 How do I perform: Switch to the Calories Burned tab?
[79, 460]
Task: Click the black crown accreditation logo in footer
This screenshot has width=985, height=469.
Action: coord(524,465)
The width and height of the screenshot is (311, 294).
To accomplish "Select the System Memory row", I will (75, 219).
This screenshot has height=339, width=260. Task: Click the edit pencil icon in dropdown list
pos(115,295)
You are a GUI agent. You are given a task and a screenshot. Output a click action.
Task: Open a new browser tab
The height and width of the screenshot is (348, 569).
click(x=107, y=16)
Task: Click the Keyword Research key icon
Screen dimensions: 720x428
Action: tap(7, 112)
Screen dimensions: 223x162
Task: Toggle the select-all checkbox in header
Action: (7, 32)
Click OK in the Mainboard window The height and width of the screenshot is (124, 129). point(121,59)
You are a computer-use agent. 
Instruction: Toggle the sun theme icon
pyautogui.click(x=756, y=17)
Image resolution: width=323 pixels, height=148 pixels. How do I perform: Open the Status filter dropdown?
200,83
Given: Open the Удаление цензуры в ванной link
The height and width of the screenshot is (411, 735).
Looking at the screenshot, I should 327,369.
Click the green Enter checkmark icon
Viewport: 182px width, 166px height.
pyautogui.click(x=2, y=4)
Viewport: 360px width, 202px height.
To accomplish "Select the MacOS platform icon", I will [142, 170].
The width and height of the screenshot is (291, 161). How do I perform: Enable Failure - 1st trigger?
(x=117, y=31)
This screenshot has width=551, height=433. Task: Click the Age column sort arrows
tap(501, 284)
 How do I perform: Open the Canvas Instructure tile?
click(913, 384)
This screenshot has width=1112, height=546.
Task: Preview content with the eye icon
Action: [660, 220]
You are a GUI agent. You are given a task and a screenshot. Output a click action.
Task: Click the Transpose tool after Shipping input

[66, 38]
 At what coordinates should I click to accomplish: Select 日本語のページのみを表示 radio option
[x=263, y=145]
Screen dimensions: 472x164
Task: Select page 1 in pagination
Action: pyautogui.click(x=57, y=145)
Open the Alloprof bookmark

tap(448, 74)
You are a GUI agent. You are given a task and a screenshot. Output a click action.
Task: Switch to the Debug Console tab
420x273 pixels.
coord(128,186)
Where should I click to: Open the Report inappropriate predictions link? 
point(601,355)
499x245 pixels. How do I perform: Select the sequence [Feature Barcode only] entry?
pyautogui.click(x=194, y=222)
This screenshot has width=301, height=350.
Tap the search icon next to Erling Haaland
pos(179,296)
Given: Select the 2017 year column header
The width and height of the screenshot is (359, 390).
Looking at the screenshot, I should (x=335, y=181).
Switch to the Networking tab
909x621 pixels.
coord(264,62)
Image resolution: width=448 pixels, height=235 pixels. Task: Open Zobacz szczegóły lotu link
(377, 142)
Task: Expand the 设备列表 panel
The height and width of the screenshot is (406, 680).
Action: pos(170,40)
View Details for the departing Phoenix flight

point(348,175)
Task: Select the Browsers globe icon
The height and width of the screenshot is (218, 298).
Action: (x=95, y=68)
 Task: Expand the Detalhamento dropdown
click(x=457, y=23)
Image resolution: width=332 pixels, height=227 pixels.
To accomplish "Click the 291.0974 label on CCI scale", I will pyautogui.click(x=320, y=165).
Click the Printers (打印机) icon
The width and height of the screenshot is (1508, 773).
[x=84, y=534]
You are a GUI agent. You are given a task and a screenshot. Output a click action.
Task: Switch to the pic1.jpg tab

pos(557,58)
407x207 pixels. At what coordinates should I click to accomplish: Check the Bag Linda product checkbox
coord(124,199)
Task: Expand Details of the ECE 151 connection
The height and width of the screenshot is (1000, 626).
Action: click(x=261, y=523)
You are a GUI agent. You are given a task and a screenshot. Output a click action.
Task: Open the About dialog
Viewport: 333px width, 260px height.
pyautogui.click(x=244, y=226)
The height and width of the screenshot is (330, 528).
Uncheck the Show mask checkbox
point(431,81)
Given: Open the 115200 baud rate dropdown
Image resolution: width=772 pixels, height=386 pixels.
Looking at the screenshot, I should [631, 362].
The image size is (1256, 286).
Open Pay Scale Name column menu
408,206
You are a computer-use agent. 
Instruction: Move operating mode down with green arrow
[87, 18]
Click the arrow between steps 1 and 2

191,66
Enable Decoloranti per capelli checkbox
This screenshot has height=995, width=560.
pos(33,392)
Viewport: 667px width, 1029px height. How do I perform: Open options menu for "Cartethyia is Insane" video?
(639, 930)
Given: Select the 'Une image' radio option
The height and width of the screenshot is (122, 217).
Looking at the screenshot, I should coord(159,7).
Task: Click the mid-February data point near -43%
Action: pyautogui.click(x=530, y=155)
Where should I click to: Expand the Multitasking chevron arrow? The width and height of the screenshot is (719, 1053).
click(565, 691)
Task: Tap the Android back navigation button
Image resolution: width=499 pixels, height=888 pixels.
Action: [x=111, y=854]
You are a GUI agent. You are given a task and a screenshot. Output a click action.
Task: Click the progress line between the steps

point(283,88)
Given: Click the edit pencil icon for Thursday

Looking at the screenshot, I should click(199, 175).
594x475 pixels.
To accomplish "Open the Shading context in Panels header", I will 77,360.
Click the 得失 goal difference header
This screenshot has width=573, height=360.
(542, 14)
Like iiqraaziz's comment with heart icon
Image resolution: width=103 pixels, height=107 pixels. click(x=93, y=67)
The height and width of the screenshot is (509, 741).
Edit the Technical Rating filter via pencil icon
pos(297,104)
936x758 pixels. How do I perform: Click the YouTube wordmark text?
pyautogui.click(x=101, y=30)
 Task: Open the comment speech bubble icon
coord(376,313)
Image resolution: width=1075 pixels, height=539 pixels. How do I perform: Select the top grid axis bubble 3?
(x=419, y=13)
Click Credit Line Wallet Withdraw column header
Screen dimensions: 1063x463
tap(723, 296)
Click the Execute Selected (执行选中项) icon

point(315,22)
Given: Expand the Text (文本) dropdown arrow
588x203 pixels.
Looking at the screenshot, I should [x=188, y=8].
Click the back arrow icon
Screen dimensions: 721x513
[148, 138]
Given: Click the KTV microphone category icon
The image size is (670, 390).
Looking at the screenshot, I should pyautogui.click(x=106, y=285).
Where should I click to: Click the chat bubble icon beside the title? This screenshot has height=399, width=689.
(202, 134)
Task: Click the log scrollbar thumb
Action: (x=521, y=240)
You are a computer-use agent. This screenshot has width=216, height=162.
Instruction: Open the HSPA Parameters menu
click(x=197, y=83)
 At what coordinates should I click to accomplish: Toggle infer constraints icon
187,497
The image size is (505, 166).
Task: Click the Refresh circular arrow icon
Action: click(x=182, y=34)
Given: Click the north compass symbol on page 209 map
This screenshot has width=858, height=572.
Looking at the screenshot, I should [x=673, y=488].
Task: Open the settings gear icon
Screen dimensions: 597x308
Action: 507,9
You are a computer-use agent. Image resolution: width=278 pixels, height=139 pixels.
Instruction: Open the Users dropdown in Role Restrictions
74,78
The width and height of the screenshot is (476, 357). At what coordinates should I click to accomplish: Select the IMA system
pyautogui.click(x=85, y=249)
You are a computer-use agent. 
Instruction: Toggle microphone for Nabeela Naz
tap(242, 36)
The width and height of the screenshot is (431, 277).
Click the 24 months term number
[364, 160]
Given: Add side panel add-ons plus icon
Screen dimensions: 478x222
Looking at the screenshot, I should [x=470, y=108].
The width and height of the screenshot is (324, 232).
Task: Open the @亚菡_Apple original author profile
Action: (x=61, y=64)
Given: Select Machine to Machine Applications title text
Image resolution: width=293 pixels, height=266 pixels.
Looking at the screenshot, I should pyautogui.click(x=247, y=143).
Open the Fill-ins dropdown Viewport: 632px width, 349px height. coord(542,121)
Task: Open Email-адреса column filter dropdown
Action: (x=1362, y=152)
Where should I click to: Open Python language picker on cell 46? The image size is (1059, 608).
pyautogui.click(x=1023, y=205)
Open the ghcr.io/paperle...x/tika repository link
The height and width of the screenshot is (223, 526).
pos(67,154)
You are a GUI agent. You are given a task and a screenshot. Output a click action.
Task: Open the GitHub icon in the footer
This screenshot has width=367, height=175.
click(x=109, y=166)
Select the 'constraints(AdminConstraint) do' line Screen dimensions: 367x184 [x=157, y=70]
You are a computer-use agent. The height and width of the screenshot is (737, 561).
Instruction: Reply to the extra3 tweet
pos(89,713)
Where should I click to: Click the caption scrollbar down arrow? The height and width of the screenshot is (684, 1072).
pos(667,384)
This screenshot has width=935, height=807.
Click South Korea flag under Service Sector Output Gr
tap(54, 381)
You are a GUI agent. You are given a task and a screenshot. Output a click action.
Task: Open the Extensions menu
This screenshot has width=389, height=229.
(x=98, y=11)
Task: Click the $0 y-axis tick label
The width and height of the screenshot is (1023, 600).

■ Exercise requirements ■
Would you please copy the lines above, from the one holding "Instruction: Reply to the extra3 tweet" through the last, and nothing else?

■ Solved exercise ■
Instruction: Reply to the extra3 tweet
pos(89,713)
Where should I click to: Click the caption scrollbar down arrow? The height and width of the screenshot is (684, 1072).
pos(667,384)
This screenshot has width=935, height=807.
Click South Korea flag under Service Sector Output Gr
tap(54, 381)
You are a GUI agent. You are given a task and a screenshot. Output a click action.
Task: Open the Extensions menu
This screenshot has width=389, height=229.
(x=98, y=11)
Task: Click the $0 y-axis tick label
The width and height of the screenshot is (1023, 600).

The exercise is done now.